Un nouveau visage du diabète vient d’être reconnu : le « diabète de type 5 », lié à la sous-nutrition chronique, touche des millions de jeunes maigres dans le monde. Longtemps confondu avec les formes classiques, il appelle désormais une réponse médicale et économique adaptée.
Diabète : le type 5, une menace chez les patients trop minces

Lors du Congrès mondial du diabète à Bangkok, la Fédération internationale du diabète (FID) a officiellement introduit le diabète de type 5 dans la classification internationale. Ce variant, issu de la malnutrition et distinct des types 1 et 2, bouleverse la compréhension de la maladie. Selon la FID, il concerne entre 20 et 25 millions de patients, principalement dans les pays à revenu faible ou intermédiaire.
Le diabète de type 5, un type distinct
Le diabète de type 5 ne correspond ni au diabète auto-immun de type 1 ni au diabète de type 2 caractérisé par une résistance à l’insuline. Comme l’a expliqué la chercheuse Meredith Hawkins, dans Medscape « il s’avère que les personnes atteintes de cette forme présentent un défaut profond de sécrétion d’insuline, ce qui n’avait pas été reconnu auparavant ». Les patients présentent souvent un indice de masse corporelle inférieur à 19 kg/m².
Leur pancréas, sous-développé par une sous-nutrition prolongée, sécrète trop peu d’insuline. L’IDF souligne que ce phénomène est aggravé par des carences maternelles pendant la grossesse, des infections répétées et une insécurité alimentaire persistante. Cette combinaison crée une trajectoire métabolique spécifique, différente des formes classiques du diabète.
Un diabète mondial aux lourdes conséquences
Selon l’IDF, le diabète de type 5 touche entre 20 et 25 millions de personnes dans le monde, principalement en Asie du Sud et en Afrique subsaharienne. Ces régions, où la sous-nutrition reste un problème majeur, concentrent la majorité des cas. Cette forme frappe donc des populations jeunes, maigres, souvent exclues des schémas habituels de prise en charge.
L’absence de critères standardisés conduit à des erreurs diagnostiques fréquentes. Certains patients sont traités comme des diabétiques de type 1, avec de fortes doses d’insuline, au risque d’hypoglycémies sévères.
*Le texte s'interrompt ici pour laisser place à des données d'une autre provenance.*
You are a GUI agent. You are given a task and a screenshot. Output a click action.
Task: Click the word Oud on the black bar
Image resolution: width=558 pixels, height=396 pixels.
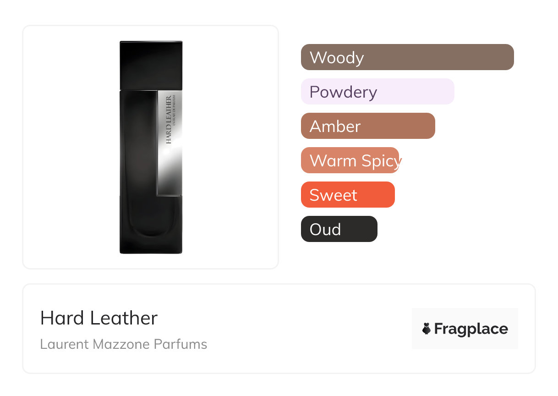(325, 230)
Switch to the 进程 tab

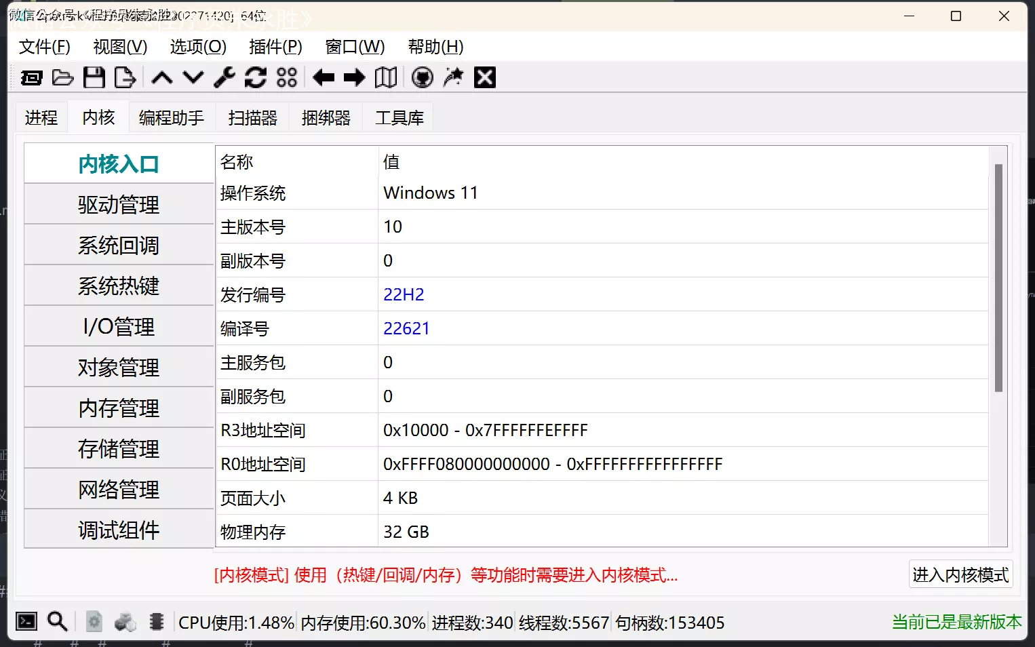pyautogui.click(x=41, y=118)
D’autres reçoivent des traitements destinés au type 2, inefficaces dans leur situation. Ces dérives coûtent cher aux systèmes de santé déjà fragiles, en multipliant hospitalisations et complications. Pour les chercheurs, reconnaître cette variante permet d’éviter ces impasses médicales et économiques.
Vers des traitements adaptés au diabète de type 5
Pour la FID, le diabète de type 5 doit être abordé différemment. La priorité est de restaurer un état nutritionnel satisfaisant tout en adaptant le traitement antidiabétique. Dans certains cas, une faible dose d’insuline peut suffire. Dans d’autres, des antidiabétiques oraux sont envisagés, mais les données manquent encore.
Un groupe de travail international a été créé pour définir des lignes directrices claires d’ici deux ans. L’objectif est de proposer des critères diagnostiques précis et des protocoles thérapeutiques adaptés. Comme le souligne l’IDF, l’enjeu dépasse la médecine. Il s’agit aussi d’investir dans la nutrition infantile, la sécurité alimentaire et la prévention des carences, autant de leviers pour limiter l’expansion de ce diabète atypique.